== Source material

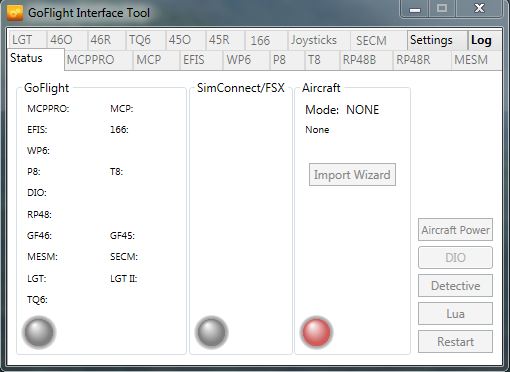Launch the Detective tool
This screenshot has width=510, height=372.
pyautogui.click(x=455, y=285)
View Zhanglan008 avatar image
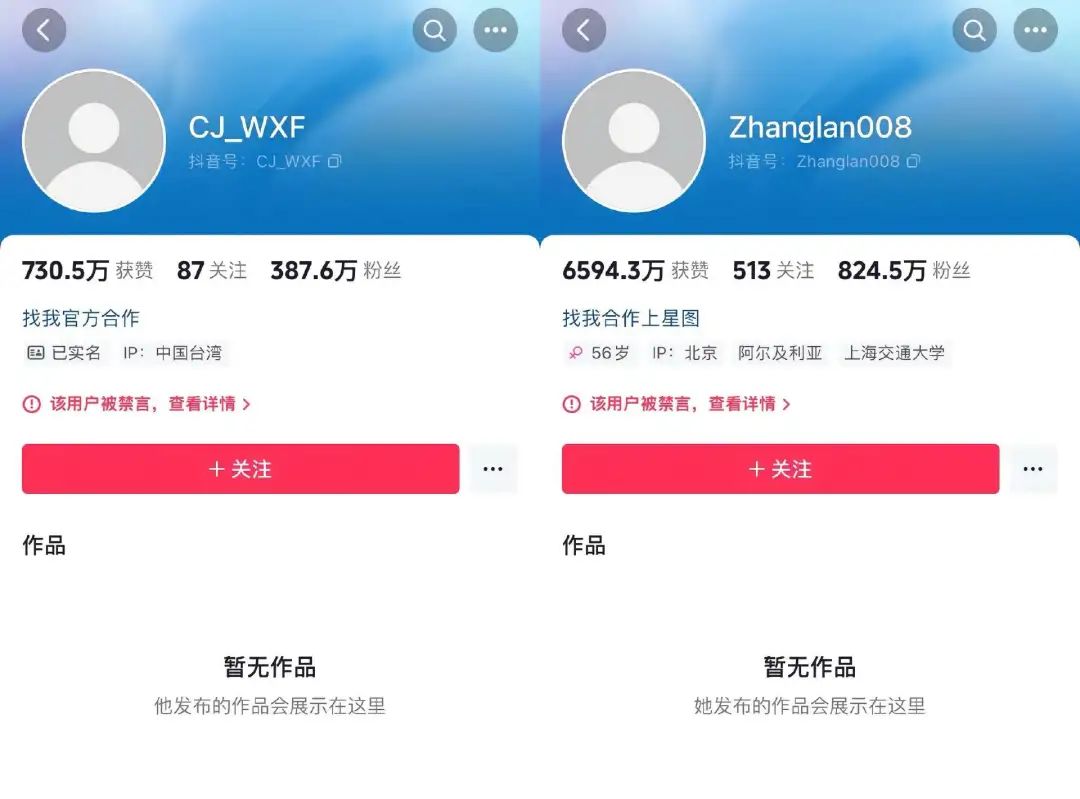The width and height of the screenshot is (1080, 799). click(634, 141)
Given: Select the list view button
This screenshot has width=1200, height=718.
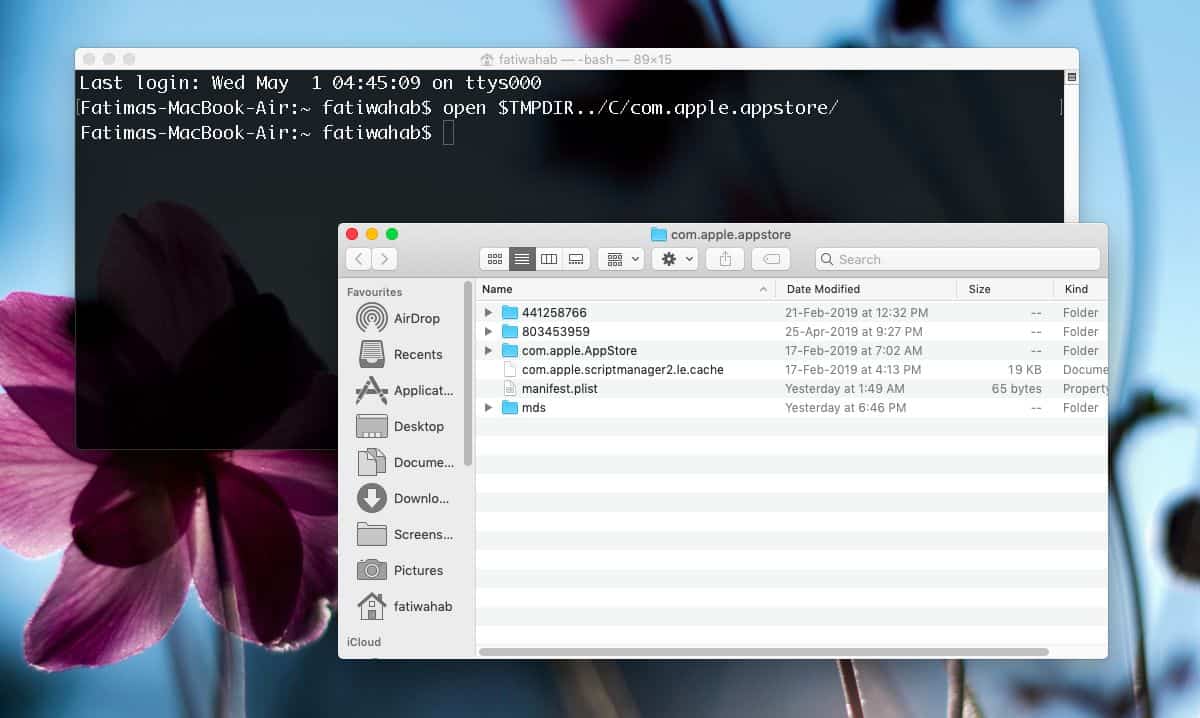Looking at the screenshot, I should [x=522, y=259].
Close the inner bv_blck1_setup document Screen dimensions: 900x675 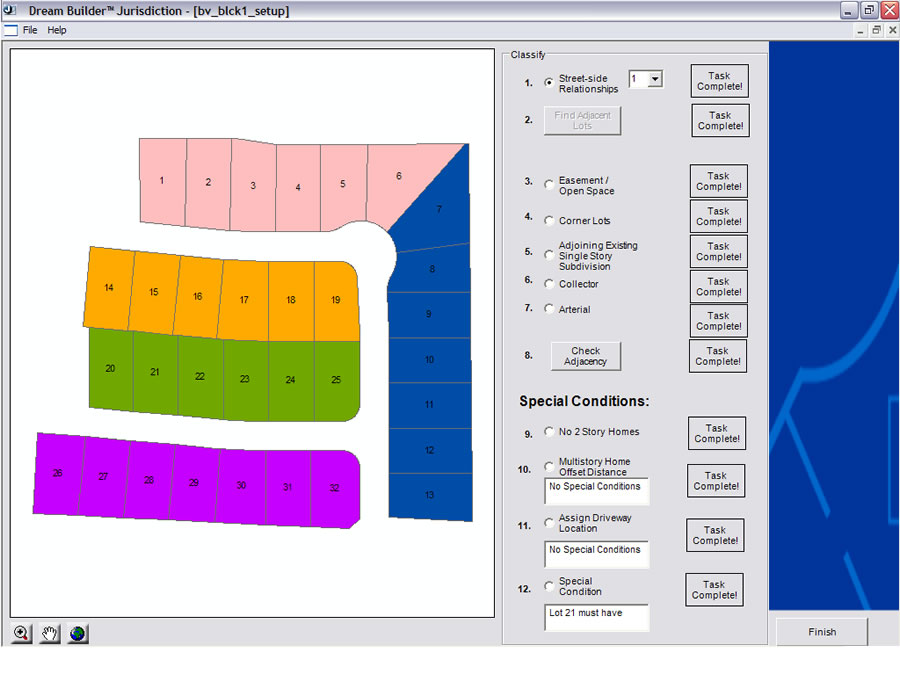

====

Your instructions: Take the line containing "View Zhanglan008 avatar image" and every line after it through the end of the data, and write them out exactly, with no pictures.

Written answer:
View Zhanglan008 avatar image
The width and height of the screenshot is (1080, 799). click(634, 141)
Given: Select the list view button
This screenshot has width=1200, height=718.
Looking at the screenshot, I should [x=522, y=259].
Close the inner bv_blck1_setup document Screen dimensions: 900x675 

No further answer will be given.